Rewrite the listing below with "dropdown" swapped for "drop-down menu" everywhere it occurs, keeping every other part the same.

───

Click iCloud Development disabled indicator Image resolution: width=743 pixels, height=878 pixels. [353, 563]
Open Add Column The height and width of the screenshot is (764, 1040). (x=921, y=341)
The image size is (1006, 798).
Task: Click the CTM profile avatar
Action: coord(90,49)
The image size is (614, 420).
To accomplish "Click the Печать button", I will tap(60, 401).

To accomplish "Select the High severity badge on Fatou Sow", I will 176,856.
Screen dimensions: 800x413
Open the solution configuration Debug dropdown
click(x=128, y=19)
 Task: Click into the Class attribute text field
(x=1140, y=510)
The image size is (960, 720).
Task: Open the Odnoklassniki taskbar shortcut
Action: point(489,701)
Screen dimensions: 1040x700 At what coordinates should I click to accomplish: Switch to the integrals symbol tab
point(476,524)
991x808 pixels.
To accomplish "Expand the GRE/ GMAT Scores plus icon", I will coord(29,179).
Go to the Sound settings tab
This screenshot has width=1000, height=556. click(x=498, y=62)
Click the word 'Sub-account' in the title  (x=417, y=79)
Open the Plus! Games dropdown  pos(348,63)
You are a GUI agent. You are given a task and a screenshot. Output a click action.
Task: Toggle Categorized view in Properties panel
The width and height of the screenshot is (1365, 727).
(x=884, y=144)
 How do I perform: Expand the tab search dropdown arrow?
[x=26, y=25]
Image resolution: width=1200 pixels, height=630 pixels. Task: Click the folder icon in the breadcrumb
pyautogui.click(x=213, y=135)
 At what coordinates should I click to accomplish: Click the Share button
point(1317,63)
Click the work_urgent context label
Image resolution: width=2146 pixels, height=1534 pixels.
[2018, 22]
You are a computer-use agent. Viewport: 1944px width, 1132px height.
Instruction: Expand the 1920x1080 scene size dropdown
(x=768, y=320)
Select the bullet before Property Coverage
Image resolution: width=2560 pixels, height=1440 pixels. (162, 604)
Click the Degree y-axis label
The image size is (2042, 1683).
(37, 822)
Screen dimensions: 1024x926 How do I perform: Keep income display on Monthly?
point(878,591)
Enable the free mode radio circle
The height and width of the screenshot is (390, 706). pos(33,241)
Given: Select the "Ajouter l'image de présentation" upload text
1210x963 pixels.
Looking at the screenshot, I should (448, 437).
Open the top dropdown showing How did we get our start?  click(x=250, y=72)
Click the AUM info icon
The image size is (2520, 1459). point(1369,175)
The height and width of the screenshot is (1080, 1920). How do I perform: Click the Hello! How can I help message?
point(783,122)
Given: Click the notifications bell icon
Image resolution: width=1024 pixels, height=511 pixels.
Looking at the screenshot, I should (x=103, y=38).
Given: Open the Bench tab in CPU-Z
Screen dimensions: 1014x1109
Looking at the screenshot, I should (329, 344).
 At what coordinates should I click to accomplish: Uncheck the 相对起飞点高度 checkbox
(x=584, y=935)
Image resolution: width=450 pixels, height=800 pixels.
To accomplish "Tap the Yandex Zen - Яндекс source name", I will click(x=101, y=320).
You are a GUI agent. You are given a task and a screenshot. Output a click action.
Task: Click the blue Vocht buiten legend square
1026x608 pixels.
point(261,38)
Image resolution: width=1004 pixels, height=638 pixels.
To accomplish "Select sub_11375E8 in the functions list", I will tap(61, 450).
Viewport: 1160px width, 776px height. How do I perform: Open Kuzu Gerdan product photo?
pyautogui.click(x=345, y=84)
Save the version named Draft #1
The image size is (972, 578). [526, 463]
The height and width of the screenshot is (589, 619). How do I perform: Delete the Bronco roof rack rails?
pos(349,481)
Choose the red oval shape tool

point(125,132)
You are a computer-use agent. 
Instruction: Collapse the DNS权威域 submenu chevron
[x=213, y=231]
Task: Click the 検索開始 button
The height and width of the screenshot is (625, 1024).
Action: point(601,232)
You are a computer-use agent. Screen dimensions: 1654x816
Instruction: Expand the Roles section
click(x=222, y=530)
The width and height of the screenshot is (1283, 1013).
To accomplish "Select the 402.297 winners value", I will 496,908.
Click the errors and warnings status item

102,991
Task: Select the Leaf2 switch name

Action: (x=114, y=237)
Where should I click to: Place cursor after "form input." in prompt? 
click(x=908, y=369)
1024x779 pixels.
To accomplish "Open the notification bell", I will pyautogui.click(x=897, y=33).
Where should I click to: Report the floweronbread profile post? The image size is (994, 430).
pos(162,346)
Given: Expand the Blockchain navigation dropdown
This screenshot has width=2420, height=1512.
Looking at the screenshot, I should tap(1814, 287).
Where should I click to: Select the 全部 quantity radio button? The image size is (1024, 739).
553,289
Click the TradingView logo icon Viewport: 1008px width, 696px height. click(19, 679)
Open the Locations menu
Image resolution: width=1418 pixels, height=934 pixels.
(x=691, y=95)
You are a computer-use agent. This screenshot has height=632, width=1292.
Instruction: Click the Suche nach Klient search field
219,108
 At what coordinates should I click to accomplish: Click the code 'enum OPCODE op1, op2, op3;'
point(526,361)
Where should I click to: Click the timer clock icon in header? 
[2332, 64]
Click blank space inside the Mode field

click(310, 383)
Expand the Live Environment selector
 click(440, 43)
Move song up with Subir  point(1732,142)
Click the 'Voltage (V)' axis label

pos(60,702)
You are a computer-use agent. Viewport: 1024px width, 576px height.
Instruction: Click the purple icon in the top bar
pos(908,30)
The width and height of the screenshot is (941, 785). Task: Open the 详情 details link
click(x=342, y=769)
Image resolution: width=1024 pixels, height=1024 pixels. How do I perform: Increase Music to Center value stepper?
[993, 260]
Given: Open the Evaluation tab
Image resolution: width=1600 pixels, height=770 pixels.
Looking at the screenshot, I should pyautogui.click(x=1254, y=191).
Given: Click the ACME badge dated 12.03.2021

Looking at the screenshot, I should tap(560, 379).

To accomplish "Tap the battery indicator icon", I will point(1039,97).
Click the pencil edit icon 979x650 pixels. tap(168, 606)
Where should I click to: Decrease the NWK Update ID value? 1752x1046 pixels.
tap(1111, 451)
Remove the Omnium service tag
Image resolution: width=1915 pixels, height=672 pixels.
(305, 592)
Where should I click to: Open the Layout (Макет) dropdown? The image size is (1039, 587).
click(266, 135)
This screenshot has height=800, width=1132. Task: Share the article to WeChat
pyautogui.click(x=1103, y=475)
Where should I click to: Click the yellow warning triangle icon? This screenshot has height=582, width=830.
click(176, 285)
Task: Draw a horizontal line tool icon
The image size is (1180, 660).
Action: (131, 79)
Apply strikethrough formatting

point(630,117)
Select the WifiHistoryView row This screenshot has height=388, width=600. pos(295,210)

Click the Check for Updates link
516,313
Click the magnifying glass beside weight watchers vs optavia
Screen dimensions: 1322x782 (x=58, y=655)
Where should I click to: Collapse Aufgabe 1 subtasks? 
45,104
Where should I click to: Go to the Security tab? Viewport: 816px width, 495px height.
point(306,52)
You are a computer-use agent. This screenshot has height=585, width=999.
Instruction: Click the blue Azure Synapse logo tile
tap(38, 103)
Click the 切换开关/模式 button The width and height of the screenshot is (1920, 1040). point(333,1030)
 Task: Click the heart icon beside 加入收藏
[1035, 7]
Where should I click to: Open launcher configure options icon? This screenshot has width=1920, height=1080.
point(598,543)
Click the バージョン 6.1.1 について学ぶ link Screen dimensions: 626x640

───

→ Response
Click iCloud Development disabled indicator Image resolution: width=743 pixels, height=878 pixels. [353, 563]
Open Add Column The height and width of the screenshot is (764, 1040). (x=921, y=341)
The image size is (1006, 798).
Task: Click the CTM profile avatar
Action: coord(90,49)
The image size is (614, 420).
To accomplish "Click the Печать button", I will tap(60, 401).

To accomplish "Select the High severity badge on Fatou Sow", I will 176,856.
Screen dimensions: 800x413
Open the solution configuration Debug drop-down menu
click(x=128, y=19)
 Task: Click into the Class attribute text field
(x=1140, y=510)
The image size is (960, 720).
Task: Open the Odnoklassniki taskbar shortcut
Action: point(489,701)
Screen dimensions: 1040x700 At what coordinates should I click to accomplish: Switch to the integrals symbol tab
point(476,524)
991x808 pixels.
To accomplish "Expand the GRE/ GMAT Scores plus icon", I will coord(29,179).
Go to the Sound settings tab
This screenshot has width=1000, height=556. click(x=498, y=62)
Click the word 'Sub-account' in the title  (x=417, y=79)
Open the Plus! Games drop-down menu  pos(348,63)
You are a GUI agent. You are given a task and a screenshot. Output a click action.
Task: Toggle Categorized view in Properties panel
The width and height of the screenshot is (1365, 727).
(x=884, y=144)
 How do I perform: Expand the tab search drop-down menu arrow?
[x=26, y=25]
Image resolution: width=1200 pixels, height=630 pixels. Task: Click the folder icon in the breadcrumb
pyautogui.click(x=213, y=135)
 At what coordinates should I click to accomplish: Click the Share button
point(1317,63)
Click the work_urgent context label
Image resolution: width=2146 pixels, height=1534 pixels.
[2018, 22]
You are a computer-use agent. Viewport: 1944px width, 1132px height.
Instruction: Expand the 1920x1080 scene size drop-down menu
(x=768, y=320)
Select the bullet before Property Coverage
Image resolution: width=2560 pixels, height=1440 pixels. (162, 604)
Click the Degree y-axis label
The image size is (2042, 1683).
(37, 822)
Screen dimensions: 1024x926 How do I perform: Keep income display on Monthly?
point(878,591)
Enable the free mode radio circle
The height and width of the screenshot is (390, 706). pos(33,241)
Given: Select the "Ajouter l'image de présentation" upload text
1210x963 pixels.
Looking at the screenshot, I should (448, 437).
Open the top drop-down menu showing How did we get our start?  click(x=250, y=72)
Click the AUM info icon
The image size is (2520, 1459). point(1369,175)
The height and width of the screenshot is (1080, 1920). How do I perform: Click the Hello! How can I help message?
point(783,122)
Given: Click the notifications bell icon
Image resolution: width=1024 pixels, height=511 pixels.
Looking at the screenshot, I should (x=103, y=38).
Given: Open the Bench tab in CPU-Z
Screen dimensions: 1014x1109
Looking at the screenshot, I should (329, 344).
 At what coordinates should I click to accomplish: Uncheck the 相对起飞点高度 checkbox
(x=584, y=935)
Image resolution: width=450 pixels, height=800 pixels.
To accomplish "Tap the Yandex Zen - Яндекс source name", I will click(x=101, y=320).
You are a GUI agent. You are given a task and a screenshot. Output a click action.
Task: Click the blue Vocht buiten legend square
1026x608 pixels.
point(261,38)
Image resolution: width=1004 pixels, height=638 pixels.
To accomplish "Select sub_11375E8 in the functions list", I will tap(61, 450).
Viewport: 1160px width, 776px height. How do I perform: Open Kuzu Gerdan product photo?
pyautogui.click(x=345, y=84)
Save the version named Draft #1
The image size is (972, 578). [526, 463]
The height and width of the screenshot is (589, 619). How do I perform: Delete the Bronco roof rack rails?
pos(349,481)
Choose the red oval shape tool

point(125,132)
You are a computer-use agent. 
Instruction: Collapse the DNS权威域 submenu chevron
[x=213, y=231]
Task: Click the 検索開始 button
The height and width of the screenshot is (625, 1024).
Action: point(601,232)
You are a computer-use agent. Screen dimensions: 1654x816
Instruction: Expand the Roles section
click(x=222, y=530)
The width and height of the screenshot is (1283, 1013).
To accomplish "Select the 402.297 winners value", I will 496,908.
Click the errors and warnings status item

102,991
Task: Select the Leaf2 switch name

Action: (x=114, y=237)
Where should I click to: Place cursor after "form input." in prompt? 
click(x=908, y=369)
1024x779 pixels.
To accomplish "Open the notification bell", I will pyautogui.click(x=897, y=33).
Where should I click to: Report the floweronbread profile post? The image size is (994, 430).
pos(162,346)
Given: Expand the Blockchain navigation drop-down menu
This screenshot has width=2420, height=1512.
Looking at the screenshot, I should tap(1814, 287).
Where should I click to: Select the 全部 quantity radio button? The image size is (1024, 739).
553,289
Click the TradingView logo icon Viewport: 1008px width, 696px height. click(19, 679)
Open the Locations menu
Image resolution: width=1418 pixels, height=934 pixels.
(x=691, y=95)
You are a computer-use agent. This screenshot has height=632, width=1292.
Instruction: Click the Suche nach Klient search field
219,108
 At what coordinates should I click to accomplish: Click the code 'enum OPCODE op1, op2, op3;'
point(526,361)
Where should I click to: Click the timer clock icon in header? 
[2332, 64]
Click blank space inside the Mode field

click(310, 383)
Expand the Live Environment selector
 click(440, 43)
Move song up with Subir  point(1732,142)
Click the 'Voltage (V)' axis label

pos(60,702)
You are a computer-use agent. Viewport: 1024px width, 576px height.
Instruction: Click the purple icon in the top bar
pos(908,30)
The width and height of the screenshot is (941, 785). Task: Open the 详情 details link
click(x=342, y=769)
Image resolution: width=1024 pixels, height=1024 pixels. How do I perform: Increase Music to Center value stepper?
[993, 260]
Given: Open the Evaluation tab
Image resolution: width=1600 pixels, height=770 pixels.
Looking at the screenshot, I should pyautogui.click(x=1254, y=191).
Given: Click the ACME badge dated 12.03.2021

Looking at the screenshot, I should tap(560, 379).

To accomplish "Tap the battery indicator icon", I will point(1039,97).
Click the pencil edit icon 979x650 pixels. tap(168, 606)
Where should I click to: Decrease the NWK Update ID value? 1752x1046 pixels.
tap(1111, 451)
Remove the Omnium service tag
Image resolution: width=1915 pixels, height=672 pixels.
(305, 592)
Where should I click to: Open the Layout (Макет) drop-down menu? The image size is (1039, 587).
click(266, 135)
This screenshot has height=800, width=1132. Task: Share the article to WeChat
pyautogui.click(x=1103, y=475)
Where should I click to: Click the yellow warning triangle icon? This screenshot has height=582, width=830.
click(176, 285)
Task: Draw a horizontal line tool icon
The image size is (1180, 660).
Action: (131, 79)
Apply strikethrough formatting

point(630,117)
Select the WifiHistoryView row This screenshot has height=388, width=600. pos(295,210)

Click the Check for Updates link
516,313
Click the magnifying glass beside weight watchers vs optavia
Screen dimensions: 1322x782 (x=58, y=655)
Where should I click to: Collapse Aufgabe 1 subtasks? 
45,104
Where should I click to: Go to the Security tab? Viewport: 816px width, 495px height.
point(306,52)
You are a computer-use agent. This screenshot has height=585, width=999.
Instruction: Click the blue Azure Synapse logo tile
tap(38, 103)
Click the 切换开关/模式 button The width and height of the screenshot is (1920, 1040). point(333,1030)
 Task: Click the heart icon beside 加入收藏
[1035, 7]
Where should I click to: Open launcher configure options icon? This screenshot has width=1920, height=1080.
point(598,543)
Click the バージョン 6.1.1 について学ぶ link Screen dimensions: 626x640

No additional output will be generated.